Selon une source européenne à Bruxelles, les zones de pêche dans les eaux territoriales, l’île de Jersey ou encore les navires dits de remplacement, c’est-à-dire les nouveaux navires mis à l’eau en remplacement de navires anciens, sont à l’ordre du jour des discussions mais il n’y aura pas d’annonce avant mercredi.
« Nous attendons l’organisation demain d’une réunion conclusive sous la présidence de la Commission – c’est son rôle – sur les navires remplaçants », a déclaré la ministre de la Mer Annick Girardin mardi lors de la séance de questions au gouvernement à l’Assemblée nationale.
« Nous attendons aussi que Jersey accepte de considérer la liste des treize navires que la France souhaite voir obtenir très rapidement » des licences, a-t-elle ajouté.
Pour « donner une chance » aux discussions, la France a repoussé l’entrée en vigueur de mesures de rétorsion décidées contre le Royaume-Uni à « au moins jeudi », date prévue d’une réunion à Paris entre le secrétaire d’Etat britannique chargé du Brexit David Frost et le secrétaire d’État français aux Affaires européennes Clément Beaune.
Le gouvernement britannique a salué ce report, se félicitant « que la France reconnaisse que des discussions approfondies sont nécessaires pour résoudre l’ensemble des difficultés de la relation entre le Royaume-Uni et l’UE ».
En vertu de l’accord du Brexit, les pêcheurs européens peuvent continuer à travailler dans certaines eaux britanniques à condition de pouvoir prouver qu’ils y pêchaient auparavant. Mais Français et Britanniques se disputent sur la nature et l’ampleur des justificatifs à fournir.
– « On est en panne » –
Les Français prévoient notamment d’interdire aux navires de pêche britanniques de débarquer leurs cargaisons dans les ports français et de renforcer les contrôles des bateaux et des camions si Londres n’accorde pas davantage de licences aux pêcheurs français.
Avant même l’expiration de l’ultimatum, les autorités françaises ont dérouté la semaine dernière vers le Havre (nord-ouest) un chalutier britannique soupçonné d’avoir pêché sans licence. Son sort doit être fixé par la justice mercredi.
Le capitaine du chalutier, Jondy Ward, « m’a dit au téléphone hier que l’équipage pouvait maintenant quitter le bateau » avec des « restrictions de mouvements », a indiqué mardi l’élu local Michael Cholm MacGiolla Easbuig au micro de la Highland Radio de Donegal en Irlande d’où est originaire le capitaine.
Après les annonces de sanctions françaises, Londres a menacé de recourir au mécanisme de règlement des différends dans le cadre de l’accord commercial post-Brexit pour demander des « mesures compensatoires » et de renforcer les contrôles des bateaux de pêche européens.

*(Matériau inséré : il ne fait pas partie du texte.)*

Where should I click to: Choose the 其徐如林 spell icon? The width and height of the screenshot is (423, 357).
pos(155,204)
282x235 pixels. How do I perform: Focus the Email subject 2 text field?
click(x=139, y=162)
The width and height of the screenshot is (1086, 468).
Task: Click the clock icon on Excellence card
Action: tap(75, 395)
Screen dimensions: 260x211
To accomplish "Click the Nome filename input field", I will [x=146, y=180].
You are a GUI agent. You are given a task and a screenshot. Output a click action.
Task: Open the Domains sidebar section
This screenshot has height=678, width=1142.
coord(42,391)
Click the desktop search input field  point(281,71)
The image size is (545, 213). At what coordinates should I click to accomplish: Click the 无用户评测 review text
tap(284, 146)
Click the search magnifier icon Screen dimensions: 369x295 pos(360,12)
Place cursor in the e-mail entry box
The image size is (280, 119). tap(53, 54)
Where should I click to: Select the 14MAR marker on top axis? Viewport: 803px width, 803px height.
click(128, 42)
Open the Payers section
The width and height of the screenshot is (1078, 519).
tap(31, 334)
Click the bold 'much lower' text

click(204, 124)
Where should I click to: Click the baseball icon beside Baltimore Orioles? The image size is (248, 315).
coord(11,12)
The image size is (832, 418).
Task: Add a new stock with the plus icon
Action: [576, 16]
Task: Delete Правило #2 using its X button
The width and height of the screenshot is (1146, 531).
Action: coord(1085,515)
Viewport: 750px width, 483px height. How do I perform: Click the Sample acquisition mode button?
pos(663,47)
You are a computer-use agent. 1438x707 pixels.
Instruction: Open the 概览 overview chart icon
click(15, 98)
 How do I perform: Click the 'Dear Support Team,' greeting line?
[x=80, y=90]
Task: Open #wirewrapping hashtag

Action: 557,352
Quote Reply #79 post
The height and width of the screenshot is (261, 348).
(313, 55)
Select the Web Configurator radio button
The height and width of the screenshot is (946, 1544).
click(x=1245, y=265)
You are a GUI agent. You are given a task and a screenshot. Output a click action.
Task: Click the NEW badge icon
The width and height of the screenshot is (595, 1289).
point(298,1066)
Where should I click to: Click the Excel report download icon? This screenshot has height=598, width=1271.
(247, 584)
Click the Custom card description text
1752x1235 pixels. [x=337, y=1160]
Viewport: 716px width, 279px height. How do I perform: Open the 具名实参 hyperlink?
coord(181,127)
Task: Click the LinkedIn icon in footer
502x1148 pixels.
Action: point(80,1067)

Dans les ports français, les pêcheurs dénoncent des contrôles déjà très réguliers et une attitude « inadmissible » du Royaume-Uni.
Environ un quart des prises françaises en volume (environ 20% en valeur) proviennent des eaux britanniques, très poissonneuses et qui sont à l’origine de 650 millions d’euros de ventes annuelles pour les pêcheurs européens.
Pris entre deux feux, le ministre des Affaires intérieures de l’île anglo-normande de Jersey, Grégory Guida, a dénoncé mardi sur FranceInfo des retards dans la réception des documents permettant d’octroyer des licences. La semaine dernière, l’île a octroyé 49 licences temporaires, le temps pour les pêcheurs français de compléter leur dossier.
Ce dossier de la pêche envenime les relations entre Paris et Londres, déjà mises à mal par le torpillage d’un contrat franco-australien de sous-marins en faveur de l’accord de défense entre Grande-Bretagne, Etats-Unis et Australie.